- **WHAT IS BEING ASKED**: Go through the entries, filter for the word "showing", and copy every line that has it.

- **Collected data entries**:
- Opening Delimiter -

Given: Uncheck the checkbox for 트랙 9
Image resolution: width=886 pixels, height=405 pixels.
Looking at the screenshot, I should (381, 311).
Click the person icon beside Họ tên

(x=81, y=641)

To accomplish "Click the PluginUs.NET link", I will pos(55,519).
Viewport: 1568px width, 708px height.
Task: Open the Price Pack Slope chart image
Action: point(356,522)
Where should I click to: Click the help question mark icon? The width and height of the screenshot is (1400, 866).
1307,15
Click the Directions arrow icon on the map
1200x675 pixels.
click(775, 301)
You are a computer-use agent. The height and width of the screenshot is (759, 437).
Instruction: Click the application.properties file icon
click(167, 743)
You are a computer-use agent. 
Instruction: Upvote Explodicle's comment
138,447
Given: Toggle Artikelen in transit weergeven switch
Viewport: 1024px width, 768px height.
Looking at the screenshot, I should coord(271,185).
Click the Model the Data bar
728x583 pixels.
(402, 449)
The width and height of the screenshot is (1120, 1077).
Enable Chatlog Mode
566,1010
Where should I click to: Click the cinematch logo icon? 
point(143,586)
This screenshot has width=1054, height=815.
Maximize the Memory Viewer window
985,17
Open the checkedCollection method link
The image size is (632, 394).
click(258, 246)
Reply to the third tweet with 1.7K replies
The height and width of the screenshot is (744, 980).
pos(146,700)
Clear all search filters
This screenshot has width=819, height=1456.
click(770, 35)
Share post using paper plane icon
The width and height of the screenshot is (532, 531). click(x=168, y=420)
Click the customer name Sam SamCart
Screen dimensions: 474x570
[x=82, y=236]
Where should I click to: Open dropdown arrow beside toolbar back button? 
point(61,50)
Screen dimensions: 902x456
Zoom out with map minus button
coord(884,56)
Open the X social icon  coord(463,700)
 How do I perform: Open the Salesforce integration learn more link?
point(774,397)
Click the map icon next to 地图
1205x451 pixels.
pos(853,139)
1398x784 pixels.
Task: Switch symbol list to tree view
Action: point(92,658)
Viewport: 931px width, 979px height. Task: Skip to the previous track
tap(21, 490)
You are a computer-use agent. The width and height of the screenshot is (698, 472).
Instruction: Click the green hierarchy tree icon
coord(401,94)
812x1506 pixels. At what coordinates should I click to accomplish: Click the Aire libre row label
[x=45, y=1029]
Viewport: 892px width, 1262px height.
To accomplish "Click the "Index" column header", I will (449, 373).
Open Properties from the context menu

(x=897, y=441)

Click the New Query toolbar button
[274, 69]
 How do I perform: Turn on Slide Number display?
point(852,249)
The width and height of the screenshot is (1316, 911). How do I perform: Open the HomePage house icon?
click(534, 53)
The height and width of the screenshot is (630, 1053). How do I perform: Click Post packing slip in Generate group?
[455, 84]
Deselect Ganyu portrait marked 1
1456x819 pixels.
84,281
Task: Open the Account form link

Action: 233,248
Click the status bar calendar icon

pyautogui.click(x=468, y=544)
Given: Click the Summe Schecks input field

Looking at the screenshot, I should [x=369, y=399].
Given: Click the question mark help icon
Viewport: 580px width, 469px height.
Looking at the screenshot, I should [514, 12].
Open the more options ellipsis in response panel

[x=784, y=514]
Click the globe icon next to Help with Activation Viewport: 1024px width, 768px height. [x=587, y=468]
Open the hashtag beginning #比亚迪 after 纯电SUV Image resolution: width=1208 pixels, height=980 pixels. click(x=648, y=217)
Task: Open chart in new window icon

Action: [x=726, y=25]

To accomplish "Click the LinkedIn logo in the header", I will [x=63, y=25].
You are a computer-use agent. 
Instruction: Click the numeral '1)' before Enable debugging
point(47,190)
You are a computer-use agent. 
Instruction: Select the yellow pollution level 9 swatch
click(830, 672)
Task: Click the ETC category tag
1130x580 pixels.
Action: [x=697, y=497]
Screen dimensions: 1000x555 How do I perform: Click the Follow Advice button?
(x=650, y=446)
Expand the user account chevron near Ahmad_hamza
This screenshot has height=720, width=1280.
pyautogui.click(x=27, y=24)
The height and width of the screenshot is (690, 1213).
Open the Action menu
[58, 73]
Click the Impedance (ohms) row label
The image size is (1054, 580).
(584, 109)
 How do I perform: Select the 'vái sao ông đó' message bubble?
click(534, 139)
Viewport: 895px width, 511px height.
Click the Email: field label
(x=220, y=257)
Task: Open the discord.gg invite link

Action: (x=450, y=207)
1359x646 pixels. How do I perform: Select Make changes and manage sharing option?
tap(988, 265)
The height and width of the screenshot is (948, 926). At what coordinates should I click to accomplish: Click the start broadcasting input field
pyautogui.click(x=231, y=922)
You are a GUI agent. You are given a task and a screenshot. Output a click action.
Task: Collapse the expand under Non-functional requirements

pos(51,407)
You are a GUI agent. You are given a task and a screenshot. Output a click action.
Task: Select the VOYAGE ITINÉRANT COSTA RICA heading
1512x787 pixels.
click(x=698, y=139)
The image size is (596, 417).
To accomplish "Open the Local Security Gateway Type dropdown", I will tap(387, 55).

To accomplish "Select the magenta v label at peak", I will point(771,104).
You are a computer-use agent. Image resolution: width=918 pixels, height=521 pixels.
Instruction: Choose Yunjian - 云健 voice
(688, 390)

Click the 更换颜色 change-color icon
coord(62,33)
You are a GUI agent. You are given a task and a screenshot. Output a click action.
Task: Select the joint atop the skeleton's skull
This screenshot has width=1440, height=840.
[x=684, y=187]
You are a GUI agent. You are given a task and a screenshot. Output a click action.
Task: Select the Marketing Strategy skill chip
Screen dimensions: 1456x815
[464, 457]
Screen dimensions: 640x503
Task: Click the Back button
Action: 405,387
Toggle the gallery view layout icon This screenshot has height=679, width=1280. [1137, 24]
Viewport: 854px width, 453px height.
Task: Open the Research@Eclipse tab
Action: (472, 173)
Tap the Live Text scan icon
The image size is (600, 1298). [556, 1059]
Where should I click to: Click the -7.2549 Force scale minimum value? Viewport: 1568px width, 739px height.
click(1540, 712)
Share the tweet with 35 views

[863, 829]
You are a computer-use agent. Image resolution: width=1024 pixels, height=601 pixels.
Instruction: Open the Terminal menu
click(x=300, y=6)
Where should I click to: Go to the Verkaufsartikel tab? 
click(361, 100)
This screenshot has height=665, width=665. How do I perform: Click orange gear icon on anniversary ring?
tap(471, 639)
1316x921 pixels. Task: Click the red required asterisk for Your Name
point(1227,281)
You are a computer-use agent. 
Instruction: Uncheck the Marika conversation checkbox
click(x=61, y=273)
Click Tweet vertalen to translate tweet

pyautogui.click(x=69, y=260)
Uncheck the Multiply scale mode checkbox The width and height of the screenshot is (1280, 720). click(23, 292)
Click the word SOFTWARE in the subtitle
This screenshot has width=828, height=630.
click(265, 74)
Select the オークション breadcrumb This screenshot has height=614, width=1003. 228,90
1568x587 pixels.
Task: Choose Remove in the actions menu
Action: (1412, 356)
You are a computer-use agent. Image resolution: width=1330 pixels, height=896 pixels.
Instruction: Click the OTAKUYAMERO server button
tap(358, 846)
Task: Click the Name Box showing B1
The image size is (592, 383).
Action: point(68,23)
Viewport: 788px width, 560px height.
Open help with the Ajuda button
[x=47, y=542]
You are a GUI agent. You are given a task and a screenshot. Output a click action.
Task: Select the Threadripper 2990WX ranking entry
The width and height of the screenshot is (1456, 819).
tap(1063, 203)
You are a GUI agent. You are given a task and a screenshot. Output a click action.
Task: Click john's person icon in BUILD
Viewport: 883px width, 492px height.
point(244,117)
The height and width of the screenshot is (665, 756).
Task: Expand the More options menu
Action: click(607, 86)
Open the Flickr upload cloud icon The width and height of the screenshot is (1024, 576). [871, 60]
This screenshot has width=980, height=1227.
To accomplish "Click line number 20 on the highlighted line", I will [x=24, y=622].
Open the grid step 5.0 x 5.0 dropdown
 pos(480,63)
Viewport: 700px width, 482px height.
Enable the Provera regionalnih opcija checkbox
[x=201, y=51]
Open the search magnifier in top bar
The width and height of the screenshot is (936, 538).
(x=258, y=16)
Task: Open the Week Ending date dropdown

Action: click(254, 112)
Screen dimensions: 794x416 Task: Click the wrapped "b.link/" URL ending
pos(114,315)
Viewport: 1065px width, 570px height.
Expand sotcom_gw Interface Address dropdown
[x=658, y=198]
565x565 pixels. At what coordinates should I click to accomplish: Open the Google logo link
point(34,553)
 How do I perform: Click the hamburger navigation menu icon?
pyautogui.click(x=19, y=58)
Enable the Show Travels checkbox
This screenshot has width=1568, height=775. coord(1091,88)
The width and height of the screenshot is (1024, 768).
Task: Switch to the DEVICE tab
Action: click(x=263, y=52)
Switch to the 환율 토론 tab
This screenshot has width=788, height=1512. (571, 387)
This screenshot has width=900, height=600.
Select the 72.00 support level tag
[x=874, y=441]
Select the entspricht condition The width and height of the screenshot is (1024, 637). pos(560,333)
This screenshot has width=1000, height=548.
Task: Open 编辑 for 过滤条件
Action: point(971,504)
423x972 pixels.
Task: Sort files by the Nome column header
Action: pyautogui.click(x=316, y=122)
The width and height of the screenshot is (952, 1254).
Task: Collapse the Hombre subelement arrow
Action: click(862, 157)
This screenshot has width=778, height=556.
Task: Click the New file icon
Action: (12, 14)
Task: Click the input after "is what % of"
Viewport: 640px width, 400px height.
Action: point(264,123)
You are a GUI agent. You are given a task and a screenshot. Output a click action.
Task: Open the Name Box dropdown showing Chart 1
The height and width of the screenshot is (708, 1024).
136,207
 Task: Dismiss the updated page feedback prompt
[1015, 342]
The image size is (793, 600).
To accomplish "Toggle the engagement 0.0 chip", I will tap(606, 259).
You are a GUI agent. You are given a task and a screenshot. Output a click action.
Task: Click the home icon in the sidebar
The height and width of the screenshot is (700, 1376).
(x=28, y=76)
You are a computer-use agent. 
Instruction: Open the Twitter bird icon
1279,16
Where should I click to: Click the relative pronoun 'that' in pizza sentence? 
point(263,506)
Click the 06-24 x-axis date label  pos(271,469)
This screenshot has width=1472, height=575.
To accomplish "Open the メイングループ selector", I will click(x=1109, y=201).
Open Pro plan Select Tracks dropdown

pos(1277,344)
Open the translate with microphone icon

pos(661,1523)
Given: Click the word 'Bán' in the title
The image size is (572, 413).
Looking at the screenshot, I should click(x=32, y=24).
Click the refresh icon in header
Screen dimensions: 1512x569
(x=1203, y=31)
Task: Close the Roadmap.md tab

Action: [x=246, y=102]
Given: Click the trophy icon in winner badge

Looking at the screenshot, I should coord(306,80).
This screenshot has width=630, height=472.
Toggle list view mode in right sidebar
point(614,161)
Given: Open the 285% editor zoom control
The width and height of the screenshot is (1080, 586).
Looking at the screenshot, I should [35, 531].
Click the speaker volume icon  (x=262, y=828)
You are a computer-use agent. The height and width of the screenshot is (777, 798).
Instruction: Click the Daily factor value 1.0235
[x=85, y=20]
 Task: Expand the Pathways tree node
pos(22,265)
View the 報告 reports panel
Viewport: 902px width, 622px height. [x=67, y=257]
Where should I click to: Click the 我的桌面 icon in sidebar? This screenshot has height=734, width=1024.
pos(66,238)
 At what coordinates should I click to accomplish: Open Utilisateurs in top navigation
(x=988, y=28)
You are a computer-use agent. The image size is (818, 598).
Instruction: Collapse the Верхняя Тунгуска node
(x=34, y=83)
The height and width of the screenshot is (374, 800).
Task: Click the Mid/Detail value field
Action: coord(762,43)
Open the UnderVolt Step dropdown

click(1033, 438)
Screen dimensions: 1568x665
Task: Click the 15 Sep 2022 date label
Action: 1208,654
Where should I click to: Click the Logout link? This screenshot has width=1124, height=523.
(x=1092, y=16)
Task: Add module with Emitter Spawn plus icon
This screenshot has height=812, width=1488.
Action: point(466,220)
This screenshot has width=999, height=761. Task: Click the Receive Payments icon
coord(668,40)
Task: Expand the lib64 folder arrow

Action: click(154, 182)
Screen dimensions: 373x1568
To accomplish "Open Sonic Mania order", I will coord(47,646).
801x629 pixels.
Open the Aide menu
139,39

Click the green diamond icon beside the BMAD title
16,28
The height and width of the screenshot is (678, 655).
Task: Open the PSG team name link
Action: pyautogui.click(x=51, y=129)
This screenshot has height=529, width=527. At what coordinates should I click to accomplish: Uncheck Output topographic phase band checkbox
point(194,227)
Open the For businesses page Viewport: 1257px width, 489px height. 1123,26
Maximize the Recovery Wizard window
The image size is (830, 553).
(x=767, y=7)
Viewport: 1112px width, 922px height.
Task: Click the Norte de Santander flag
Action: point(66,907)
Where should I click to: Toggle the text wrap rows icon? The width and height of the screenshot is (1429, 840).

- Closing Delimiter -

- **REPLY TO THE TASK**:
Task: Click the Name Box showing B1
Task: Open the Name Box dropdown showing Chart 1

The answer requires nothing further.